#### WHAT IS REQUIRED:
Copy every line of the records below verbatim, leaving out the pictures.

#### EXERCISE INPUTS:
----

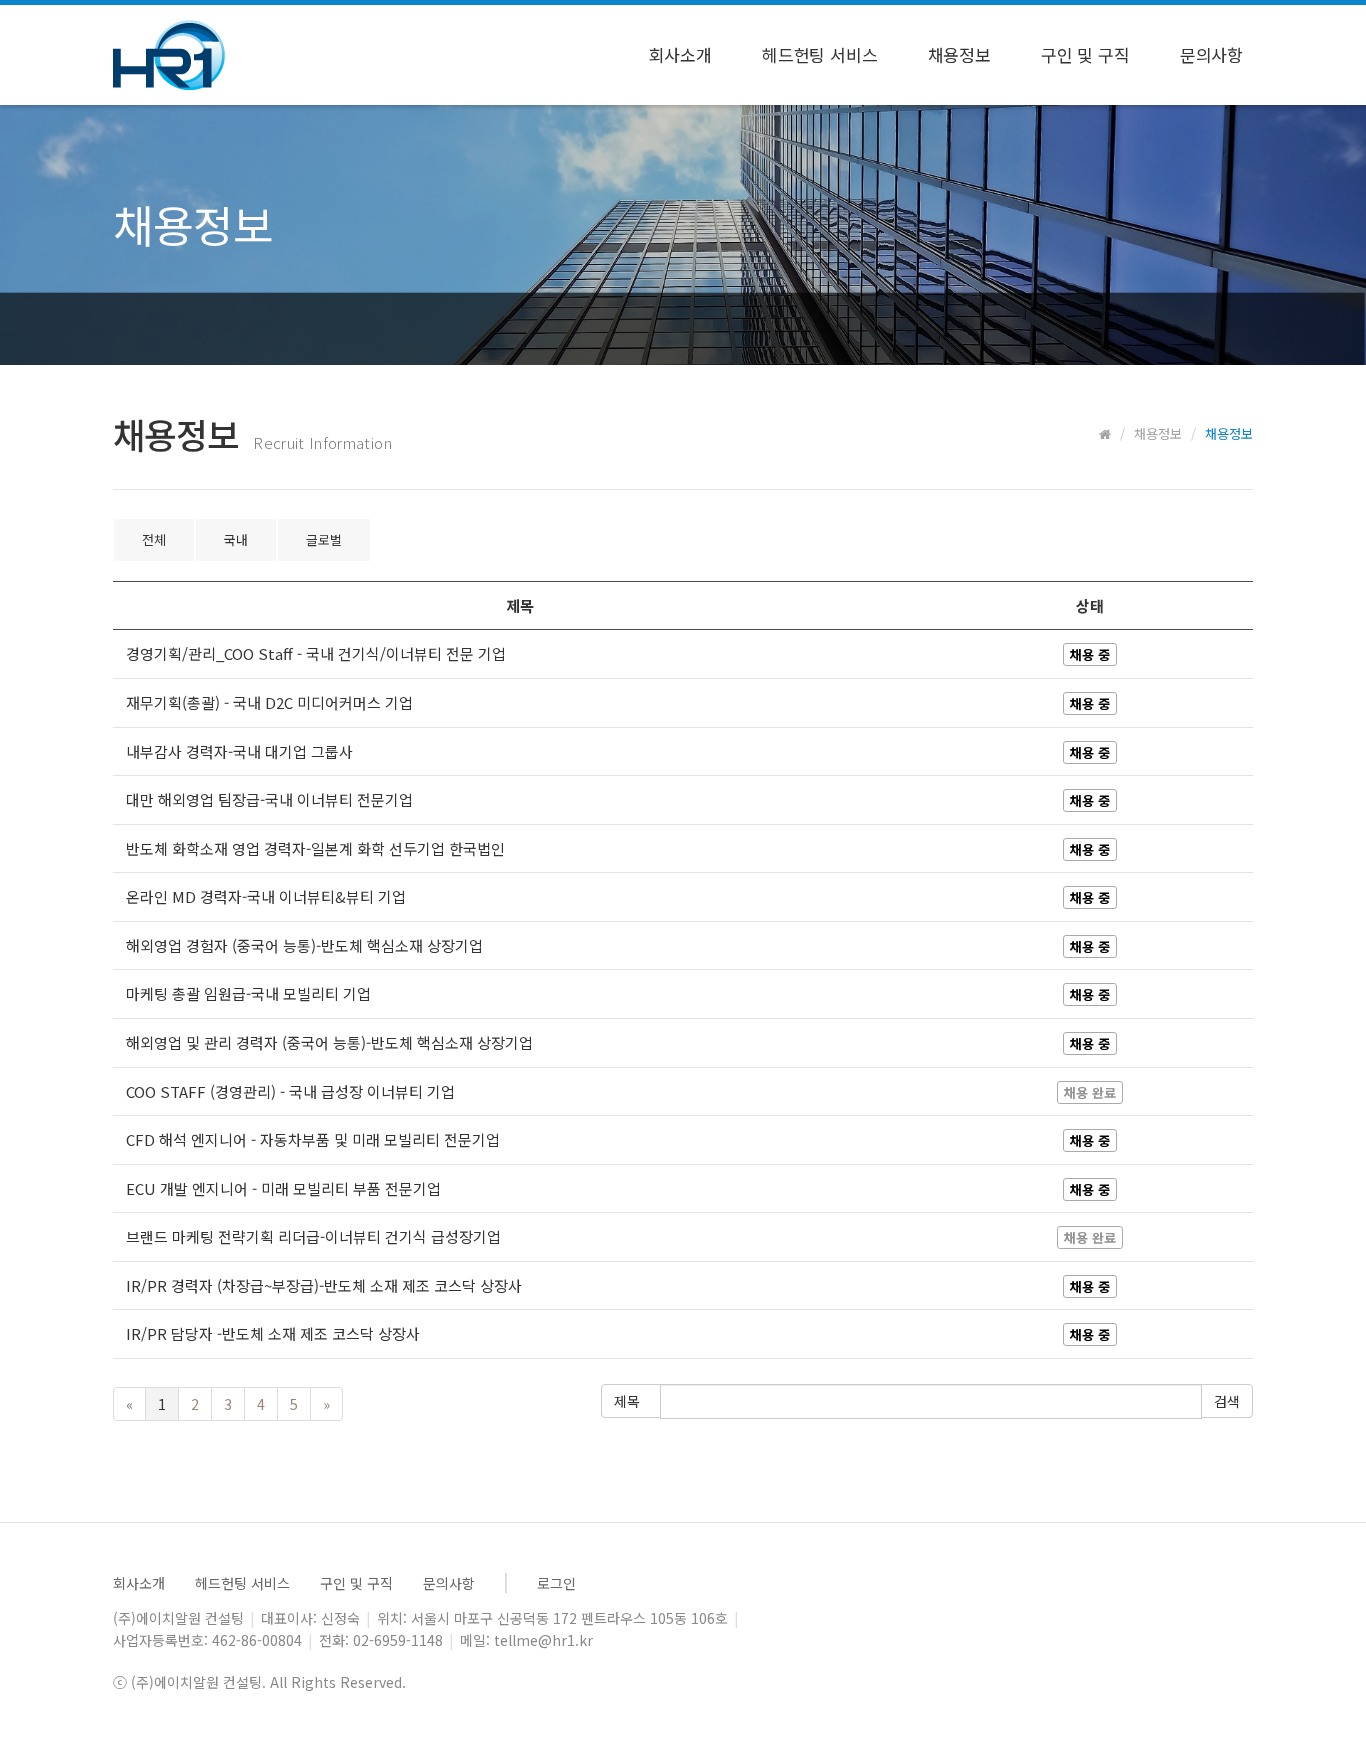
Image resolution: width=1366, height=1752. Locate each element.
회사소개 (680, 54)
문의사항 (1211, 54)
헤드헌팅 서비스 (820, 54)
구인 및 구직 (1085, 54)
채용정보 (959, 54)
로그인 (556, 1583)
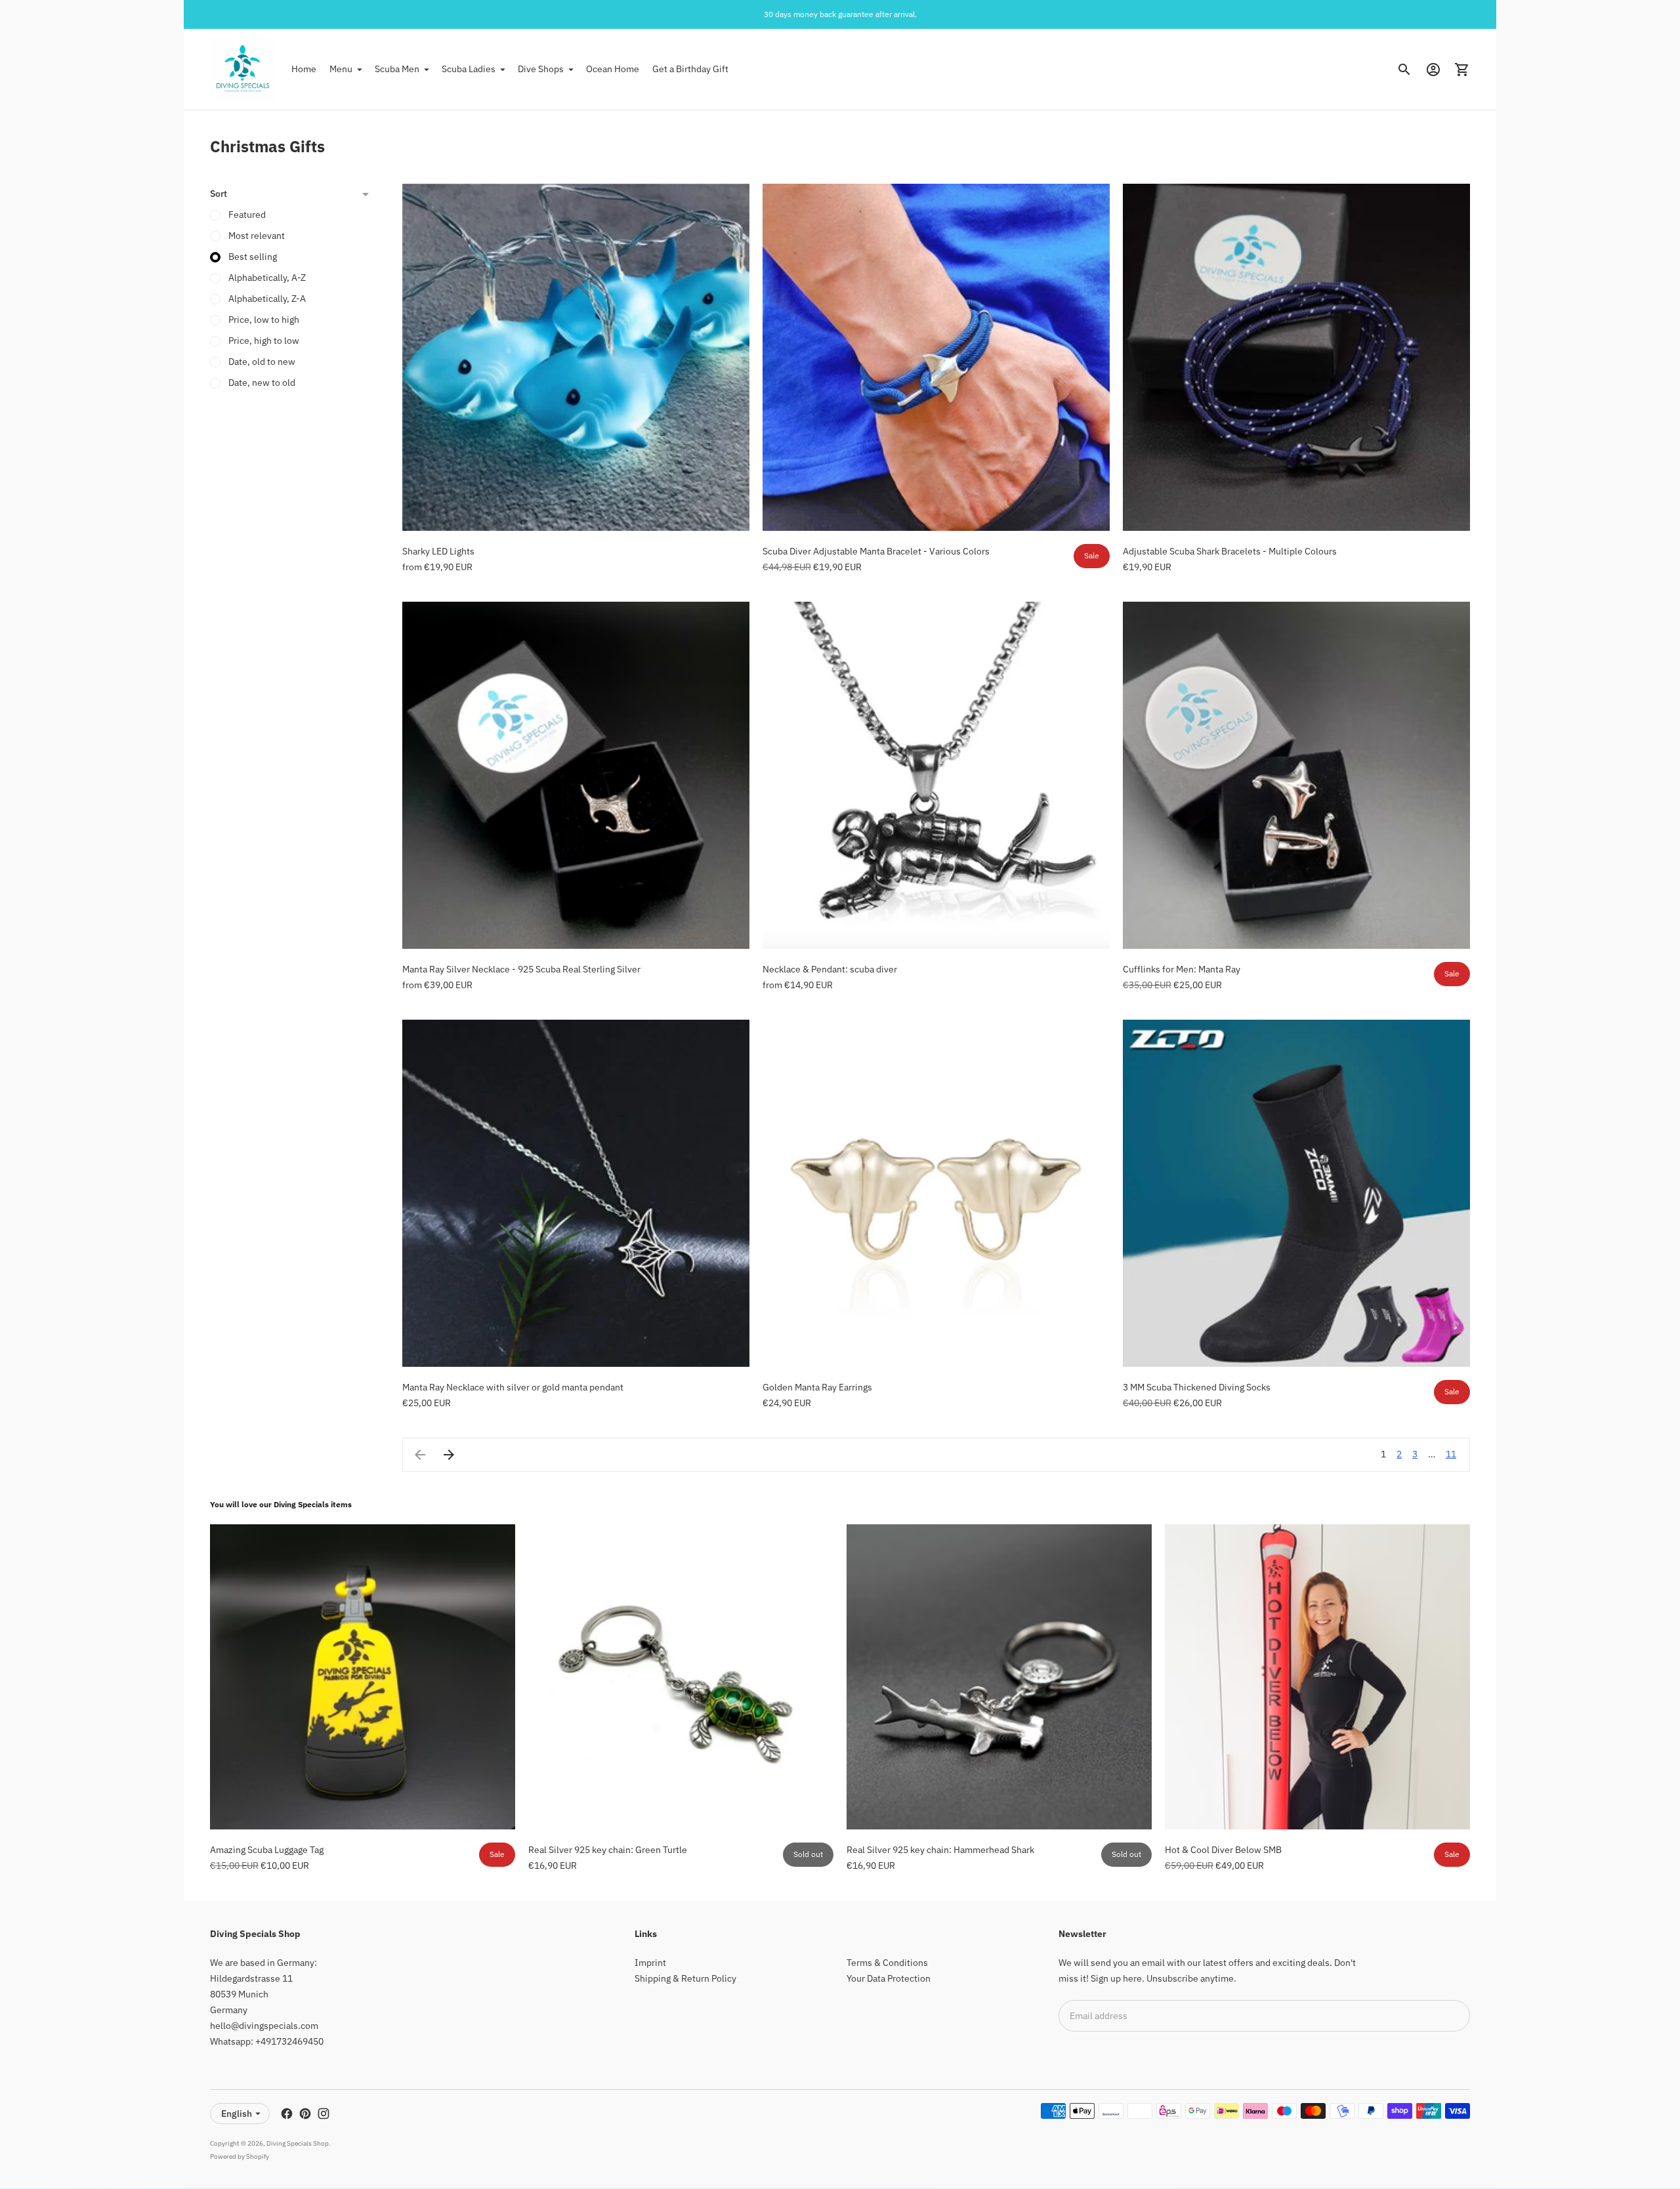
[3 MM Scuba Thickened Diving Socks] (1296, 1193)
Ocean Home (612, 69)
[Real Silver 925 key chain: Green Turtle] (680, 1676)
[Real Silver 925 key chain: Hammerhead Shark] (999, 1676)
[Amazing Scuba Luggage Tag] (362, 1676)
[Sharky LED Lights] (575, 357)
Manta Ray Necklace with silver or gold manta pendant (512, 1387)
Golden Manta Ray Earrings (817, 1387)
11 (1451, 1454)
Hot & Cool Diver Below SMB (1223, 1850)
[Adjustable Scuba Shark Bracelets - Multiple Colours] (1296, 357)
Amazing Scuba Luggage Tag (267, 1850)
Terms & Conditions (887, 1963)
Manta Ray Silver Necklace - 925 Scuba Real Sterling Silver (521, 969)
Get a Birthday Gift (690, 69)
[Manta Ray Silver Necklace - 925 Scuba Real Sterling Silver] (575, 775)
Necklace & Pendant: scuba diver (830, 969)
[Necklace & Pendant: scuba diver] (936, 775)
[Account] (1433, 69)
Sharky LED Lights (438, 551)
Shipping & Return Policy (685, 1978)
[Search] (1404, 69)
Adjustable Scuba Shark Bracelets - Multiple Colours (1230, 551)
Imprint (650, 1963)
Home (303, 69)
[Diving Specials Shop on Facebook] (286, 2113)
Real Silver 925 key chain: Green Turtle (607, 1850)
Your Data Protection (889, 1978)
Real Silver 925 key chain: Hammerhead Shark (940, 1850)
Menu (340, 69)
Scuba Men (397, 69)
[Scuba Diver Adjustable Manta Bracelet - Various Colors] (936, 357)
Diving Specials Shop (297, 2143)
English (236, 2113)
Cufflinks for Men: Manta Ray (1181, 969)
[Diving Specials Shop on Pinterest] (305, 2113)
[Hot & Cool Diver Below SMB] (1317, 1676)
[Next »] (448, 1454)
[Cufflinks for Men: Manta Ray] (1296, 775)
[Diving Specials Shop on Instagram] (323, 2113)
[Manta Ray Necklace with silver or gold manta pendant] (575, 1193)
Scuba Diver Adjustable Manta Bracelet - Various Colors (876, 551)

----

#### RESPONSE FOR THIS EXERCISE:
Image resolution: width=1366, height=1752. Locate each element.
회사소개 (680, 54)
문의사항 (1211, 54)
헤드헌팅 서비스 (820, 54)
구인 및 구직 (1085, 54)
채용정보 (959, 54)
로그인 (556, 1583)
[3 MM Scuba Thickened Diving Socks] (1296, 1193)
Ocean Home (612, 69)
[Real Silver 925 key chain: Green Turtle] (680, 1676)
[Real Silver 925 key chain: Hammerhead Shark] (999, 1676)
[Amazing Scuba Luggage Tag] (362, 1676)
[Sharky LED Lights] (575, 357)
Manta Ray Necklace with silver or gold manta pendant (512, 1387)
Golden Manta Ray Earrings (817, 1387)
11 (1451, 1454)
Hot & Cool Diver Below SMB (1223, 1850)
[Adjustable Scuba Shark Bracelets - Multiple Colours] (1296, 357)
Amazing Scuba Luggage Tag (267, 1850)
Terms & Conditions (887, 1963)
Manta Ray Silver Necklace - 925 Scuba Real Sterling Silver (521, 969)
Get a Birthday Gift (690, 69)
[Manta Ray Silver Necklace - 925 Scuba Real Sterling Silver] (575, 775)
Necklace & Pendant: scuba diver (830, 969)
[Necklace & Pendant: scuba diver] (936, 775)
[Account] (1433, 69)
Sharky LED Lights (438, 551)
Shipping & Return Policy (685, 1978)
[Search] (1404, 69)
Adjustable Scuba Shark Bracelets - Multiple Colours (1230, 551)
Imprint (650, 1963)
Home (303, 69)
[Diving Specials Shop on Facebook] (286, 2113)
Real Silver 925 key chain: Green Turtle (607, 1850)
Your Data Protection (889, 1978)
Real Silver 925 key chain: Hammerhead Shark (940, 1850)
Menu (340, 69)
Scuba Men (397, 69)
[Scuba Diver Adjustable Manta Bracelet - Various Colors] (936, 357)
Diving Specials Shop (297, 2143)
English (236, 2113)
Cufflinks for Men: Manta Ray (1181, 969)
[Diving Specials Shop on Pinterest] (305, 2113)
[Hot & Cool Diver Below SMB] (1317, 1676)
[Next »] (448, 1454)
[Cufflinks for Men: Manta Ray] (1296, 775)
[Diving Specials Shop on Instagram] (323, 2113)
[Manta Ray Necklace with silver or gold manta pendant] (575, 1193)
Scuba Diver Adjustable Manta Bracelet - Various Colors (876, 551)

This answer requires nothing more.